Fakat bunlar içinde bile en azgın ve heveskâr sensin.

Bir de mikrofon başında promptera, yüksek maaşlar bağladığın yazıcılarının yazıp yüklediği şu sözleri büyük bir çalımla okuyorsun:

“Şayet bir an önce Türkiye’nin belirlediği sınırların dışına çıkmazlarsa, bir süre sonra omuzlarının üstündeki o başlar da kalmayacak” (https://www.sozcu.com.tr/2020/gundem/erdogan-stklari-kabulunde-konusuyor-5655970/)

Bunu asla yapamazsın da, varsayalım ki yaptın. Ondan sonrasında ne yapacaksın?

Orada El Kaide, El Nusra, IŞİD döküntüsü insanlık düşmanı cihatçılarla güya devlet kuracaksın, öyle mi?
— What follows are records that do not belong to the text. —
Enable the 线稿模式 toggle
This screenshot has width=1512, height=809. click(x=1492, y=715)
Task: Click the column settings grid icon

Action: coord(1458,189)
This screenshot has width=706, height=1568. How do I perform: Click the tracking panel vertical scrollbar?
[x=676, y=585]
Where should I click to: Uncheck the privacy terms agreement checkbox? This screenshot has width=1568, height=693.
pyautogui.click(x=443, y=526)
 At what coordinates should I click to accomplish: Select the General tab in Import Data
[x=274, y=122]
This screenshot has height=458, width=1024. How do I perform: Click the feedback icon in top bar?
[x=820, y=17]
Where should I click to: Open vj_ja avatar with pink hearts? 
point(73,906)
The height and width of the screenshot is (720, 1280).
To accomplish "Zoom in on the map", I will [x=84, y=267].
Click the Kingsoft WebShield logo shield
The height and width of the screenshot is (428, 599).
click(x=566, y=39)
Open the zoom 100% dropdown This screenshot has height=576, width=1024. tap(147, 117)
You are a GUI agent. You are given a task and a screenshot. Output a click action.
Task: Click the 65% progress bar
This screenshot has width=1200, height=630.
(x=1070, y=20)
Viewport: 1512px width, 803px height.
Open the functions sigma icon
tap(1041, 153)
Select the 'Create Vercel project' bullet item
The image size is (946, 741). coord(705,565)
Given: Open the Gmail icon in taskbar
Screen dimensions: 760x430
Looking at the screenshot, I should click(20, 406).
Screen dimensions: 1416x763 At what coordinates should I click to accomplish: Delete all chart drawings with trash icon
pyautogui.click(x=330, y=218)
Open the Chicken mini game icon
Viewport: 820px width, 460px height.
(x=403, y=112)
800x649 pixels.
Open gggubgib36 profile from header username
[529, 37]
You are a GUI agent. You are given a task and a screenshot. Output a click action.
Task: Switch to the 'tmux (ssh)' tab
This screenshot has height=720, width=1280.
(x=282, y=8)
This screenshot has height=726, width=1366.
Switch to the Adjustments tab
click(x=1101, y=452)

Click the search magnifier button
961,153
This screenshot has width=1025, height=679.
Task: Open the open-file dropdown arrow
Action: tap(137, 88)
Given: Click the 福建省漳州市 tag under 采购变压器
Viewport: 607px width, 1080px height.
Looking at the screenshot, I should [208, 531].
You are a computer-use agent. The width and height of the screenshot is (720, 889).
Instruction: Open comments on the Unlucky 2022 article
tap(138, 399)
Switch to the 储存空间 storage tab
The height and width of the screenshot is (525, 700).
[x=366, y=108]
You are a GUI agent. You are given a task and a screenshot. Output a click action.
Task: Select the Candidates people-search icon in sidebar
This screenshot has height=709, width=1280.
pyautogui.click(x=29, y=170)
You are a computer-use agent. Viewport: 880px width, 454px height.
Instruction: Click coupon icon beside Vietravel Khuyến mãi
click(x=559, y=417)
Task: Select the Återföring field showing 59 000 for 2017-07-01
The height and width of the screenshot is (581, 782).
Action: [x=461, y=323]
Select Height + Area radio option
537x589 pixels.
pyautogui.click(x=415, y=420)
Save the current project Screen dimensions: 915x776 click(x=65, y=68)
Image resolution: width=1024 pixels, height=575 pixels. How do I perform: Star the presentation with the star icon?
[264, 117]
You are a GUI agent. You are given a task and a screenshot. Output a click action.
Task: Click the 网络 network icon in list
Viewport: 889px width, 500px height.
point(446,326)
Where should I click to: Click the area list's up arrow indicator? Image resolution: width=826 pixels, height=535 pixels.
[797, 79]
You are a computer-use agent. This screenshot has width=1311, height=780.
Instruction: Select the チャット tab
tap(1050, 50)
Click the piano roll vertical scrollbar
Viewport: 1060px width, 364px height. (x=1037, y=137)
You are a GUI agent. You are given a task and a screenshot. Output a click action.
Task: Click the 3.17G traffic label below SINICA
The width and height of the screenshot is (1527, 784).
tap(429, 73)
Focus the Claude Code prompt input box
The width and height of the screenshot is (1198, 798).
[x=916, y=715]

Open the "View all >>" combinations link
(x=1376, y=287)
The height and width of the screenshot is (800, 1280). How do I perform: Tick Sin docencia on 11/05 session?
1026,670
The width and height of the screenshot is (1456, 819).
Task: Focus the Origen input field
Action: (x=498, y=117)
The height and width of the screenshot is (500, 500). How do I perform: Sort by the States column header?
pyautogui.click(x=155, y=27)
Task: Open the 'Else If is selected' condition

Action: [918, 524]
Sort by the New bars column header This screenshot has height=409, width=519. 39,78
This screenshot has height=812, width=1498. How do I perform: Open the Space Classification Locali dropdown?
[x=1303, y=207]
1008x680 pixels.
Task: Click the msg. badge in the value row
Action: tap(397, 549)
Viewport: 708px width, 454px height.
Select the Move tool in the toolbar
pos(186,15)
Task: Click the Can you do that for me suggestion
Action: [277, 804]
Peki derdin ne? Ne istiyorsun başka? Buna sebep ne?

Çünkü sen de aynı kafadasın, aynı ruhiyattasın da ondan. Yolunuz aynı onlarla.

Fakat HTŞ lideri kadar açık sözlü olamadığın için, bu insanlık dışı amacını gizliyorsun. Yalan söylüyorsun…

Neymiş?

Oradan gelecek göçü engellemek istiyormuşsun, sınırlarını tehlikeden korumak istiyormuşsun…

Peki bunu en iyi şekilde yapmış olmaz mısın, Suriye’nin meşru liderliğiyle anlaşarak? Beşşar Esad Yönetimiyle anlaşarak?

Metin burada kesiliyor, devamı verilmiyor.